::: Input

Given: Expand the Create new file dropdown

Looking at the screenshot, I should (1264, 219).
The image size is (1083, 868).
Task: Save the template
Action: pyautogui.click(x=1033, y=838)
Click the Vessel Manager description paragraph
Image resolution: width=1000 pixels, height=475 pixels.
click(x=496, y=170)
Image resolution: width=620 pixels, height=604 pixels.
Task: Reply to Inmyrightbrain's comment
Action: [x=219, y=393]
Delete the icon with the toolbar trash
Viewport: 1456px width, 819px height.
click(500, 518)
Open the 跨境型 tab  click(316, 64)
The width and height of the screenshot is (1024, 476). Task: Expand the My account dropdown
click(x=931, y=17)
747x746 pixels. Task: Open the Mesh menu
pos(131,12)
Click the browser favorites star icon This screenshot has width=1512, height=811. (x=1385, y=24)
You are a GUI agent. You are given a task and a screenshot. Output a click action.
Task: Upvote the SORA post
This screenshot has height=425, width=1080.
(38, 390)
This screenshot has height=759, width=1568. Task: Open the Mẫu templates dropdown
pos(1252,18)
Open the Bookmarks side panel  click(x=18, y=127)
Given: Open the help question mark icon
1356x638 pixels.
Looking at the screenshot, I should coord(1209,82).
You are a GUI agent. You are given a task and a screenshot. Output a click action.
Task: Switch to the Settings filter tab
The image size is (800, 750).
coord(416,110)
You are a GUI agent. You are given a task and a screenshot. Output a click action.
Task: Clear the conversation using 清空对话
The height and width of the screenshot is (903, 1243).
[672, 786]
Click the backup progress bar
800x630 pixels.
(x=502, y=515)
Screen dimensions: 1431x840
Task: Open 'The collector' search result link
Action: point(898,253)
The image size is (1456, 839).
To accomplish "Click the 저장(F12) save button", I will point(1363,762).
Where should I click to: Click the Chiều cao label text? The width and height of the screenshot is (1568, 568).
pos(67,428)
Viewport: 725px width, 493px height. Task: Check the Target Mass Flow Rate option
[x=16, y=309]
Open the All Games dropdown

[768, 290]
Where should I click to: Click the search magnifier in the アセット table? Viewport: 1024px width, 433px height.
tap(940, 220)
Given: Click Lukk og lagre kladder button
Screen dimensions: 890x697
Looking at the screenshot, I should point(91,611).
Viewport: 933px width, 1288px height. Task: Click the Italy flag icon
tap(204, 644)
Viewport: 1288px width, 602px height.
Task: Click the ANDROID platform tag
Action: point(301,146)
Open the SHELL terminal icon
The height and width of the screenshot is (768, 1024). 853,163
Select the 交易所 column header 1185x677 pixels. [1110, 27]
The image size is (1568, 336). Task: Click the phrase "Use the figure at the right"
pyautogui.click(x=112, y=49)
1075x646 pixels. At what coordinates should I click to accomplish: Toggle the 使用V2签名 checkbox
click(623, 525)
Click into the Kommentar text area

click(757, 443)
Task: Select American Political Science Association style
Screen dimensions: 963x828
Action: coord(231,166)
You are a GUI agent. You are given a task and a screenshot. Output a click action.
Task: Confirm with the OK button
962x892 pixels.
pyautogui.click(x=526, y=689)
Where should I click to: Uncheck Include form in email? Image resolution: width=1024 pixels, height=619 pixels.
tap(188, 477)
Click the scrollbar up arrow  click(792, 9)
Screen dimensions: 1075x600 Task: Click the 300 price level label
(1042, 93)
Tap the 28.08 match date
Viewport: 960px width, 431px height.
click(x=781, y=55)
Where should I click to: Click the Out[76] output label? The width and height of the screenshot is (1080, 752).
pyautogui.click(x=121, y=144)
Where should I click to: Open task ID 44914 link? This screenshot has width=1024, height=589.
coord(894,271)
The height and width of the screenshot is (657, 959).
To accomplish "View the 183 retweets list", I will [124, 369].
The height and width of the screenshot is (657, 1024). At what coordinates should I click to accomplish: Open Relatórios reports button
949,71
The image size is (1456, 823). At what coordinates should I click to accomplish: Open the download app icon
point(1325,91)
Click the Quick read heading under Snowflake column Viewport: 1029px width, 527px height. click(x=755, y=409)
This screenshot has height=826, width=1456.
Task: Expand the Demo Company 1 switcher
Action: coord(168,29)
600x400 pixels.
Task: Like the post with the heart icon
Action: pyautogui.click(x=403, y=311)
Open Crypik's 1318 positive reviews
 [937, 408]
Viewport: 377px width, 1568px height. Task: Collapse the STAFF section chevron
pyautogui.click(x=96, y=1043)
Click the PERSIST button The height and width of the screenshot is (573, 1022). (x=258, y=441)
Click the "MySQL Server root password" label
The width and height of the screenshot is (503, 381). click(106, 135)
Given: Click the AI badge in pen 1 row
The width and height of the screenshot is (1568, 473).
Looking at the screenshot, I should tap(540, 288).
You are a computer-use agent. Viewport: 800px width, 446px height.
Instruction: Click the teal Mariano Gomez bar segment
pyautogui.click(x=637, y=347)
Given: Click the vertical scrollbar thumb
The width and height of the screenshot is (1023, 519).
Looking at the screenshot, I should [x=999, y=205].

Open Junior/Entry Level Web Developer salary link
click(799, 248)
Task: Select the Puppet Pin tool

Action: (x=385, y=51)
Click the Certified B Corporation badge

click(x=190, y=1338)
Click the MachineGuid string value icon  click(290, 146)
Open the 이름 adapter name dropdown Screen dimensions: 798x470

::::::

Assigned task
So that nothing is lost, return the listing exactly and completely.

Result of the exercise
Given: Expand the Create new file dropdown

Looking at the screenshot, I should (1264, 219).
The image size is (1083, 868).
Task: Save the template
Action: pyautogui.click(x=1033, y=838)
Click the Vessel Manager description paragraph
Image resolution: width=1000 pixels, height=475 pixels.
click(x=496, y=170)
Image resolution: width=620 pixels, height=604 pixels.
Task: Reply to Inmyrightbrain's comment
Action: [x=219, y=393]
Delete the icon with the toolbar trash
Viewport: 1456px width, 819px height.
click(500, 518)
Open the 跨境型 tab  click(316, 64)
The width and height of the screenshot is (1024, 476). Task: Expand the My account dropdown
click(x=931, y=17)
747x746 pixels. Task: Open the Mesh menu
pos(131,12)
Click the browser favorites star icon This screenshot has width=1512, height=811. (x=1385, y=24)
You are a GUI agent. You are given a task and a screenshot. Output a click action.
Task: Upvote the SORA post
This screenshot has height=425, width=1080.
(38, 390)
This screenshot has height=759, width=1568. Task: Open the Mẫu templates dropdown
pos(1252,18)
Open the Bookmarks side panel  click(x=18, y=127)
Given: Open the help question mark icon
1356x638 pixels.
Looking at the screenshot, I should coord(1209,82).
You are a GUI agent. You are given a task and a screenshot. Output a click action.
Task: Switch to the Settings filter tab
The image size is (800, 750).
coord(416,110)
You are a GUI agent. You are given a task and a screenshot. Output a click action.
Task: Clear the conversation using 清空对话
The height and width of the screenshot is (903, 1243).
[672, 786]
Click the backup progress bar
800x630 pixels.
(x=502, y=515)
Screen dimensions: 1431x840
Task: Open 'The collector' search result link
Action: point(898,253)
The image size is (1456, 839).
To accomplish "Click the 저장(F12) save button", I will point(1363,762).
Where should I click to: Click the Chiều cao label text? The width and height of the screenshot is (1568, 568).
pos(67,428)
Viewport: 725px width, 493px height. Task: Check the Target Mass Flow Rate option
[x=16, y=309]
Open the All Games dropdown

[768, 290]
Where should I click to: Click the search magnifier in the アセット table? Viewport: 1024px width, 433px height.
tap(940, 220)
Given: Click Lukk og lagre kladder button
Screen dimensions: 890x697
Looking at the screenshot, I should point(91,611).
Viewport: 933px width, 1288px height. Task: Click the Italy flag icon
tap(204, 644)
Viewport: 1288px width, 602px height.
Task: Click the ANDROID platform tag
Action: point(301,146)
Open the SHELL terminal icon
The height and width of the screenshot is (768, 1024). 853,163
Select the 交易所 column header 1185x677 pixels. [1110, 27]
The image size is (1568, 336). Task: Click the phrase "Use the figure at the right"
pyautogui.click(x=112, y=49)
1075x646 pixels. At what coordinates should I click to accomplish: Toggle the 使用V2签名 checkbox
click(623, 525)
Click into the Kommentar text area

click(757, 443)
Task: Select American Political Science Association style
Screen dimensions: 963x828
Action: coord(231,166)
You are a GUI agent. You are given a task and a screenshot. Output a click action.
Task: Confirm with the OK button
962x892 pixels.
pyautogui.click(x=526, y=689)
Where should I click to: Uncheck Include form in email? Image resolution: width=1024 pixels, height=619 pixels.
tap(188, 477)
Click the scrollbar up arrow  click(792, 9)
Screen dimensions: 1075x600 Task: Click the 300 price level label
(1042, 93)
Tap the 28.08 match date
Viewport: 960px width, 431px height.
click(x=781, y=55)
Where should I click to: Click the Out[76] output label? The width and height of the screenshot is (1080, 752).
pyautogui.click(x=121, y=144)
Where should I click to: Open task ID 44914 link? This screenshot has width=1024, height=589.
coord(894,271)
The height and width of the screenshot is (657, 959).
To accomplish "View the 183 retweets list", I will [124, 369].
The height and width of the screenshot is (657, 1024). At what coordinates should I click to accomplish: Open Relatórios reports button
949,71
The image size is (1456, 823). At what coordinates should I click to accomplish: Open the download app icon
point(1325,91)
Click the Quick read heading under Snowflake column Viewport: 1029px width, 527px height. click(x=755, y=409)
This screenshot has height=826, width=1456.
Task: Expand the Demo Company 1 switcher
Action: coord(168,29)
600x400 pixels.
Task: Like the post with the heart icon
Action: pyautogui.click(x=403, y=311)
Open Crypik's 1318 positive reviews
 [937, 408]
Viewport: 377px width, 1568px height. Task: Collapse the STAFF section chevron
pyautogui.click(x=96, y=1043)
Click the PERSIST button The height and width of the screenshot is (573, 1022). (x=258, y=441)
Click the "MySQL Server root password" label
The width and height of the screenshot is (503, 381). click(106, 135)
Given: Click the AI badge in pen 1 row
The width and height of the screenshot is (1568, 473).
Looking at the screenshot, I should tap(540, 288).
You are a computer-use agent. Viewport: 800px width, 446px height.
Instruction: Click the teal Mariano Gomez bar segment
pyautogui.click(x=637, y=347)
Given: Click the vertical scrollbar thumb
The width and height of the screenshot is (1023, 519).
Looking at the screenshot, I should [x=999, y=205].

Open Junior/Entry Level Web Developer salary link
click(799, 248)
Task: Select the Puppet Pin tool

Action: (x=385, y=51)
Click the Certified B Corporation badge

click(x=190, y=1338)
Click the MachineGuid string value icon  click(290, 146)
Open the 이름 adapter name dropdown Screen dimensions: 798x470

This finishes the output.